The presidentially approved competition -- the Party of Industrialists and Entrepreneurs – came into being in 2012. The Industrialists Party managed to field 21 candidates, whereas Berdymukhmedov’s main political engine, the Democratic Party of Turkmenistan, had 99 candidates on the ballot. In addition, 89 candidates came from labor unions, 37 from women's rights groups, 22 from youth organizations and 15 from civic groups.
The voting results still hadn’t been finalized as of December 16. Consistent with authoritarian tradition, Turkmenistan's Central Electoral Commission reported that turnout stood at 91.3 percent of the country's slightly over 3 million registered voters, according to the state-run TDH news agency.

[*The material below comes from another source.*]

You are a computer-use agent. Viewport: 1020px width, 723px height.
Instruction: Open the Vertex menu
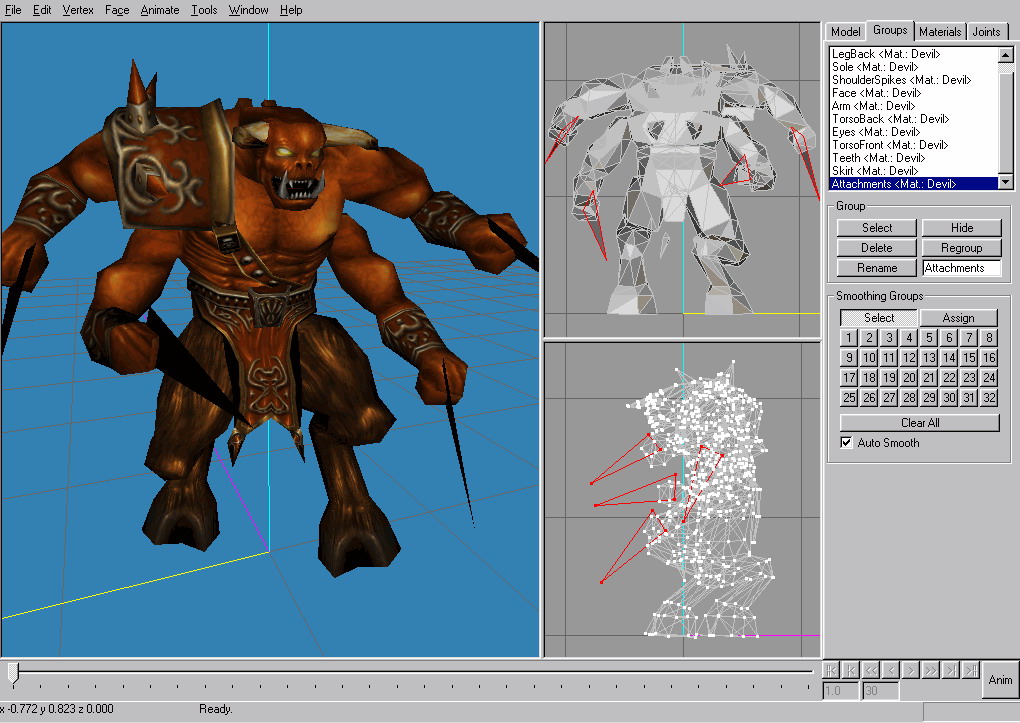click(x=79, y=10)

In a December 12 report -- titled Turkmenistan: An 'Era of Happiness' or More of the Same Repression? -- the London-based rights group Amnesty International assailed the parliamentary vote, along with promised reforms, as “token gestures designed to distract the international community,” while enabling energy-hungry Western governments to engage Ashgabat in an uncritical manner.
“Holding these elections will not address the atmosphere of total repression, denial of the basic human rights, and the all-permeating fear that has gripped society in Turkmenistan for years, and all pretense of progress on human rights is simply deceitful,” John Dalhuisen, Amnesty International's Europe and Central Asia program director, said in a December 12 statement.
Those views were echoed by other watchdog groups. “The creation of one party, by the government, does not represent any loosening of the president’s total grip on the political process and society," Rachel Denber, deputy director of New York-based Human Rights Watch's Europe and Central Asia Division, told EurasiaNet.org. "For this party to have any meaning in the political process, the government would need to demonstrate that the party can truly present alternative views and policy options, and would need to demonstrate that it is prepared to allow the party to reach out to the electorate without any fear of retribution.”
In Ashgabat, officials shrugged off international criticism, and pronounced the start of a great, new era.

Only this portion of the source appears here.